We indeed used averages for the gas fluxes, but we included the ranges too, see lines 474-475. In this way, we can show the variability of the CO₂ fluxes. It is also displayed in Figure 10a. We also mentioned in the text that the amplitude of the CO₂ fluxes decreased after rewetting (line 477). Thus, we indirectly take the vegetational die-back into account. If we would exclude the pre-rewetting transparent measurements and only take opaque chamber data into account, we would have an average of 0.62 ± 0.63 g m^-2 h^-1 from June-November pre-rewetting instead of 0.29 ± 0.82 g m^-2 h^-1 as mentioned in line 475. Thus, the pre-rewetting CO₂ emissions would be much higher without the consideration of photosynthesis and hence, the activity and presence of vascular plants. The lack of photosynthesis by the macroflora is also visible in the shrinking variability (at least the negative amplitude, which is the CO₂ uptake), from a range of -0.38 to 3.0 g m^-2 h^-1 when looking at the opaque chamber fluxes only compared to pre-rewetting fluxes from all chambers, which have a range of: -3.3 to 3.0 g m^-2 h^-1. Thus, in general, we overestimate the post-rewetting net fluxes since we do not include, likely minor, uptake by for instance algae floating in the water. Therefore, our estimate on how much the rewetting decreases overall GHG emissions is conservative which is the common approach in the literature on rewetting and its impact on GHG emissions.

Minor comments

Lines 389-341: It is worth mentioning that along the 15km distance between peatland and central bay station, some of the nitrogen will be transformed and lost to the atmosphere, so that this is a maximum estimate.

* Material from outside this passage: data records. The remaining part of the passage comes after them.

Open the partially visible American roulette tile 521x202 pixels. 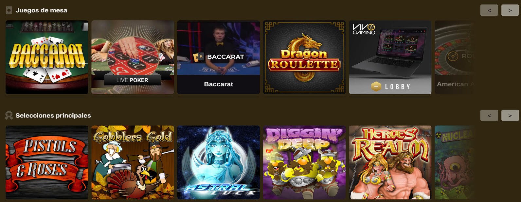[x=454, y=57]
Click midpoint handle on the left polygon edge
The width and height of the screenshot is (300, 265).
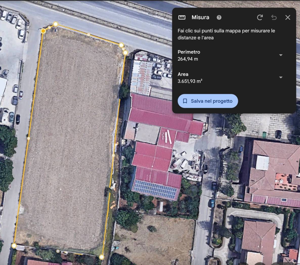point(29,138)
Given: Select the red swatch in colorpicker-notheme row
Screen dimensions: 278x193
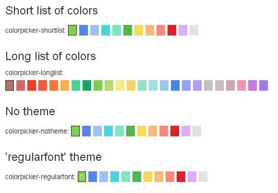Looking at the screenshot, I should [x=175, y=131].
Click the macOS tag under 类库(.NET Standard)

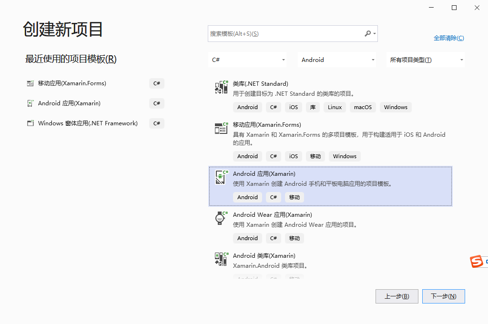pyautogui.click(x=363, y=107)
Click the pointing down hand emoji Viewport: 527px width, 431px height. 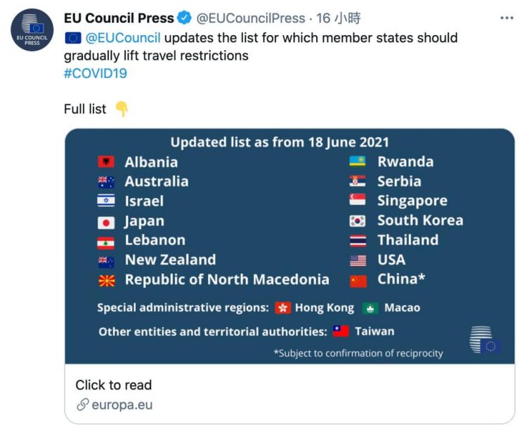click(122, 109)
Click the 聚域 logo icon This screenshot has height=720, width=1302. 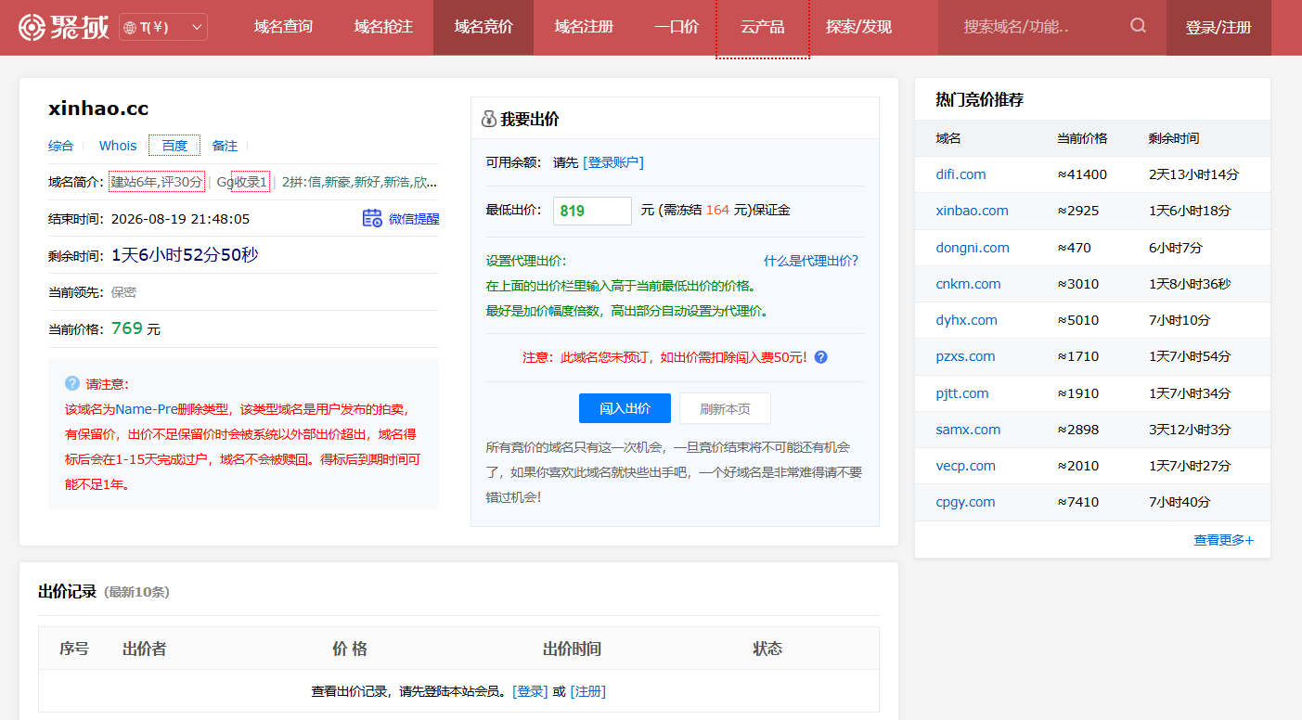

Reply: It is absolutely true that nitrogen undergoes transformations and might also be lost to the atmosphere along the way. We indirectly pointed this out in the method section 2.4.2, lines 234-236 and in the results section 3.2.2, lines 390-391 by calling it <total possible export>. However, we will add the following sentence in method section 2.4.2, line 236 to make this clearer:

“Due to transformations and potential losses along the way to the monitoring station, especially of the nitrogen species, the calculated total possible export is a maximum estimate.”

Lines 504-511: This is a repetition of the results.

Reply: Thank you for pointing this out. We are going to remove lines 506-511. The transition will be changed to the following in line 506:

“[...] with those of the inner bay and of an unaffected monitoring station (“central bay”), showing generally higher mean concentrations. The remineralization of upper peat layers [...]”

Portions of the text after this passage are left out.